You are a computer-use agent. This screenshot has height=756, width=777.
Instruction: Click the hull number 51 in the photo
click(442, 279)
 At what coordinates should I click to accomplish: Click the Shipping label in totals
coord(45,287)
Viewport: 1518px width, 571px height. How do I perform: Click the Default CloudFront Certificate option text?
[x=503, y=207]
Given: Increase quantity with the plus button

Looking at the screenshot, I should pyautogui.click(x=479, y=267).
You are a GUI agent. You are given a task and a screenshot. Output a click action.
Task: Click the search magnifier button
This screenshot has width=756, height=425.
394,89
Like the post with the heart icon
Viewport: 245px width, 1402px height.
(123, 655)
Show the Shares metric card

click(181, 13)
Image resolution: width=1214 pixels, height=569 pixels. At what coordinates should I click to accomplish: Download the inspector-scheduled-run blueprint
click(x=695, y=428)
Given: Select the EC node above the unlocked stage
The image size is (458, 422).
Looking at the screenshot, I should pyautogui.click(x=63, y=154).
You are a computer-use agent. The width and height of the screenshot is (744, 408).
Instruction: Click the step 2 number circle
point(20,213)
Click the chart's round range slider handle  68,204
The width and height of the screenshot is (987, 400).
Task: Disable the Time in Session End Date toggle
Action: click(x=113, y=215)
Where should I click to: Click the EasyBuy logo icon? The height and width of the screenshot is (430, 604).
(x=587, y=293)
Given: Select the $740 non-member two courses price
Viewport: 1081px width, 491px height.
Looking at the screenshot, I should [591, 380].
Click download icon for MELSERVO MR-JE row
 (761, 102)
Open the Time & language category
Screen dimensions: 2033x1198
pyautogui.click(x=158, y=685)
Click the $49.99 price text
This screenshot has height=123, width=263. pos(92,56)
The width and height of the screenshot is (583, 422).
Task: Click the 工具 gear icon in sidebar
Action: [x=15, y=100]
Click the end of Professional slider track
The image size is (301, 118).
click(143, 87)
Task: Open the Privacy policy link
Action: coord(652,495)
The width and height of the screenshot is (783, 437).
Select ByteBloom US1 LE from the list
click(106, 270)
+===+
▶ [Task instructions] Each record must be restated word for word, including the last line.

▶ [Answer below]
You are a computer-use agent. This screenshot has height=756, width=777.
Instruction: Click the hull number 51 in the photo
click(442, 279)
 At what coordinates should I click to accomplish: Click the Shipping label in totals
coord(45,287)
Viewport: 1518px width, 571px height. How do I perform: Click the Default CloudFront Certificate option text?
[x=503, y=207]
Given: Increase quantity with the plus button

Looking at the screenshot, I should pyautogui.click(x=479, y=267).
You are a GUI agent. You are given a task and a screenshot. Output a click action.
Task: Click the search magnifier button
This screenshot has width=756, height=425.
394,89
Like the post with the heart icon
Viewport: 245px width, 1402px height.
(123, 655)
Show the Shares metric card

click(181, 13)
Image resolution: width=1214 pixels, height=569 pixels. At what coordinates should I click to accomplish: Download the inspector-scheduled-run blueprint
click(x=695, y=428)
Given: Select the EC node above the unlocked stage
The image size is (458, 422).
Looking at the screenshot, I should pyautogui.click(x=63, y=154).
You are a computer-use agent. The width and height of the screenshot is (744, 408).
Instruction: Click the step 2 number circle
point(20,213)
Click the chart's round range slider handle  68,204
The width and height of the screenshot is (987, 400).
Task: Disable the Time in Session End Date toggle
Action: click(x=113, y=215)
Where should I click to: Click the EasyBuy logo icon? The height and width of the screenshot is (430, 604).
(x=587, y=293)
Given: Select the $740 non-member two courses price
Viewport: 1081px width, 491px height.
Looking at the screenshot, I should [591, 380].
Click download icon for MELSERVO MR-JE row
 (761, 102)
Open the Time & language category
Screen dimensions: 2033x1198
pyautogui.click(x=158, y=685)
Click the $49.99 price text
This screenshot has height=123, width=263. pos(92,56)
The width and height of the screenshot is (583, 422).
Task: Click the 工具 gear icon in sidebar
Action: [x=15, y=100]
Click the end of Professional slider track
The image size is (301, 118).
click(143, 87)
Task: Open the Privacy policy link
Action: coord(652,495)
The width and height of the screenshot is (783, 437).
Select ByteBloom US1 LE from the list
click(106, 270)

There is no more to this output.